59,4%. C’est le taux d’alphabétisation au Mali des personnes de 15 ans et plus, selon des données 2021 de l’Institut national de la statistique (INSTAT). Longtemps après avoir abandonné les bancs de l’école, ou sans les avoir jamais fréquentés, des adultes reprennent le chemin des études. À l’occasion de la Journée internationale de l’alphabétisation, célébrée ce jeudi 8 septembre, focus sur ces apprenants, qui, après moult regrets, réapprennent à lire et à écrire.

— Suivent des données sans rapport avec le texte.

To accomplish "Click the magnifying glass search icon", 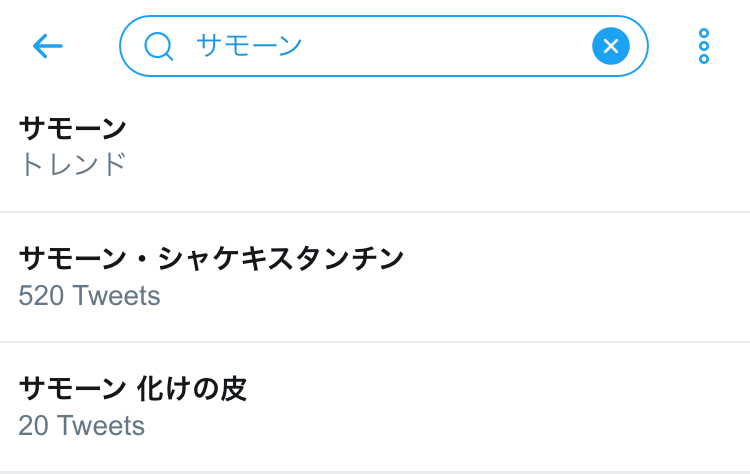I will pos(158,46).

« Il n’y a pas d’âge pour apprendre ». C’est le leitmotiv d’Ousmane Traoré, 33 ans. Ce commerçant, qui a trois boutiques, a abandonné l’école classique depuis la 3ème année fondamentale, mais cela ne l’a pas empêché de réussir sa vie. « Outre mes boutiques, j’ai pu construire une maison et je circule dans ma propre voiture. Comme on le dit, j’ai réalisé le rêve de beaucoup de jeunes d’aujourd’hui », se félicite le commerçant, marié et père de deux enfants. Pour autant, malgré cette réussite sans instruction scolaire, le trentenaire avoue « regretter » d’avoir abandonné ses études. « Avec l’évolution de mon business, mon incapacité à lire et à écrire me pénalise fortement. J’aurais pu économiser ce que je paye à des personnes pour écrire mes commandes », se désole-t-il. Pour combler cette « incapacité », Ousmane prend des cours d’alphabétisation à domicile les mercredis et jeudis soirs, ainsi que le week-end. Tout comme lui, le marchand import-export Gantigui Fané dit prendre des cours d’alphabétisation pour adultes pour mieux se vendre au monde. « En tant que commerçant, je vais à Dubaï, en Chine… J’ai du mal à communiquer avec mes clients de ces pays, qui ne comprennent pas le bamanankan mais maîtrisent d’autres langues. En plus, de par mon métier, il me faut savoir écrire en français, ne serait-ce que pour remplir des reçus. C’est en raison de tout cela que j’ai décidé de prendre ces cours », se justifie-t-il. L’apprentissage, qui dure depuis plus de six ans à l’École fondamentale du quartier de Faladié, a été bénéfique pour l’homme d’affaires de 42 ans. « Grâce à ces études, de nos jours je me débrouille assez bien dans l’écriture du français et surtout je comprends mieux la langue, même si j’ai encore beaucoup de difficultés à la parler », témoigne-t-il.
Incapable
Selon l’UNESCO, une personne est considérée comme analphabète lorsqu’elle est incapable de lire et d’écrire. C’est aussi « toute personne qui ne sait lire que des chiffres, son nom ou une expression courante apprise par cœur ». Au Mali, 59,4% des personnes de 15 ans et plus savent « lire et écrire dans une langue quelconque », d’après la dernière Enquête modulaire et permanente auprès des ménages (EMOP) de l’Institut national de la statistique (INSAT), publiée en 2021. Une analyse du rapport basée sur le sexe montre que les hommes sont plus alphabétisés que les femmes, avec respectivement 39,3% et 20,1%. « Le milieu urbain affiche un taux assez élevé, de l’ordre de 54,7%, comparé à 22,1% pour le rural », note-t-on dans le document, selon lequel dans toutes les régions, à l’exception de Kidal et de Ségou, les pauvres sont les moins alphabétisés.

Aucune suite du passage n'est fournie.